Clearly, having abandoned his left-wing base on issue after issue (most recently by walking back Attorney General Holder’s truly lunatic idea of bringing Khalid Sheikh Mohammed and friends to trial in civilian courts in lower Manhattan) – usually conforming thereby to policies and decisions of the endlessly reviled George W. Bush – Mr. Obama has a problem. He evidently perceives no choice but to deliver for his supporters by forcing the military to accept not only homosexuals, but bisexuals and even "transgender" and hermaphroditic individuals.
To this end, Team Obama has been bludgeoning the Pentagon into line for over a year. And, at a hearing in the Senate Armed Services Committee Tuesday [today], Mr. Gates and the Joint Chiefs Chairman Michael Mullen are expected to sound as though they have gotten their heads around the myriad logistical, operational and personnel obstacles associated with such an initiative. Taken together with what we are assured is overwhelming public support for ending "discrimination" against homosexuals in the military, these representations are supposed to be sufficient to get the law repealed. We’ll see.

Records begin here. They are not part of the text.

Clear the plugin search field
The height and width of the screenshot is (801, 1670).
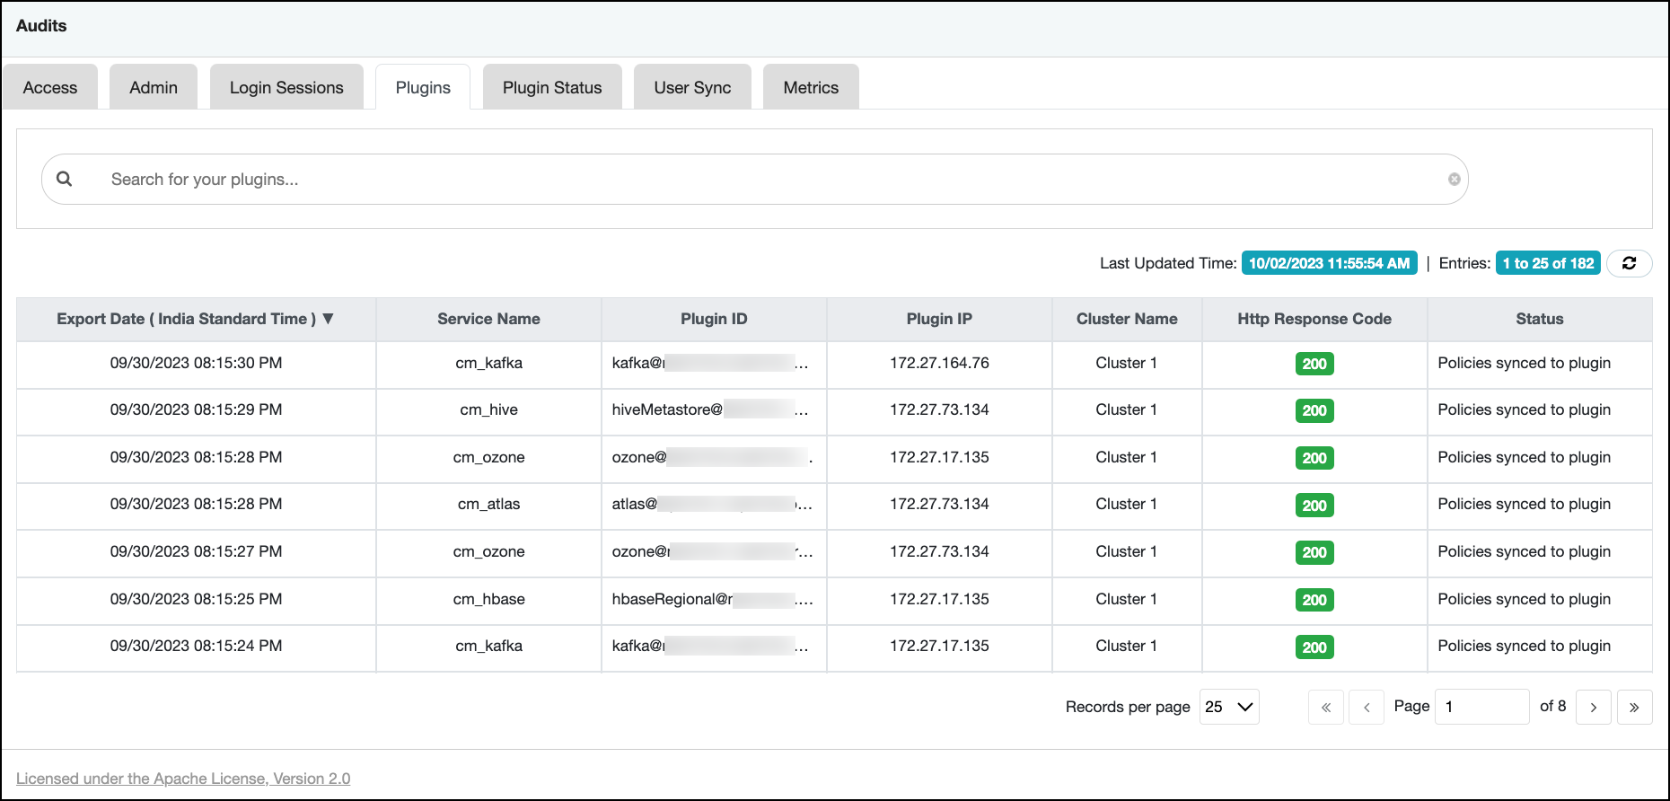tap(1454, 180)
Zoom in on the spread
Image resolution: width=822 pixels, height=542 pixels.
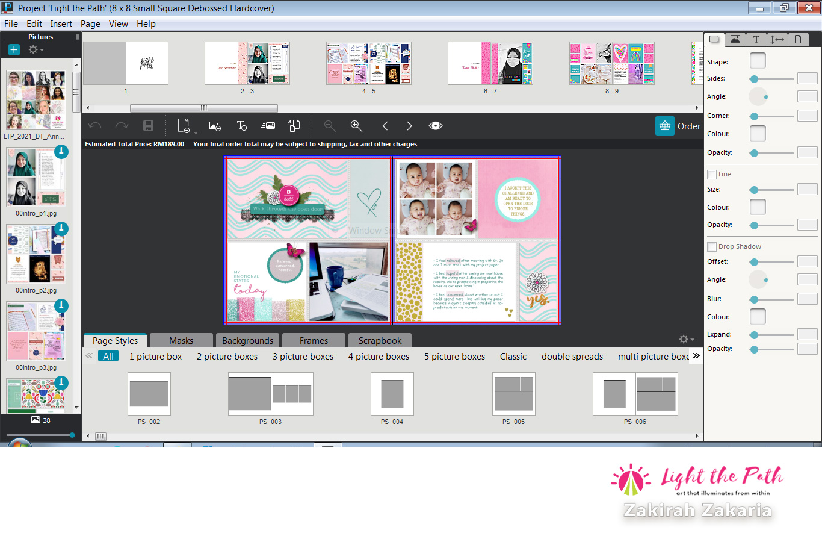point(356,125)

My guess, though, is that the first tangible steps towards this radical left-wing social experimentation with the only military America has – an all-volunteer one, at that – will trigger a massive backlash against the Administration and its allies on Capitol Hill. And rightly so. The public will come to understand that repeal is not a necessary corrective to an irrational matter of discrimination (like the long-repudiated practice of keeping African-Americans out of the armed forces).
Instead, the current law is an appropriate and necessary reflection of the realities of human nature. Sexual proclivities, especially in circumstances of forced intimacy (like foxholes, barracks, submarines, etc.), do interfere with the "good order and discipline" required if the military is to be able to recruit, retain, prepare and employ effectively in combat the sort of armed forces we must have in a dangerous world. This case will be made by more than 1100 senior retired military officers (see FlagandGeneralOfficersfortheMilitary.org.) who will speak for colleagues still in uniform who cannot easily engage in the public debate.
When the dust settles on this battle, my bet is that the American people and their elected representatives will continue overwhelmingly to oppose conferring on gays, lesbians, bisexuals, transgender individuals and hermaphrodites a non-existent "right" to serve openly in the military. We will thus avoid breaking the All Volunteer Force and it will be, instead, President Obama’s standing as Commander-in-Chief that has suffered further, grievous and perhaps irreparable harm.
Frank J. Gaffney, Jr. is President of the Center for Security Policy, a columnist for the Washington Times and host of the nationally syndicated program Secure Freedom Radio.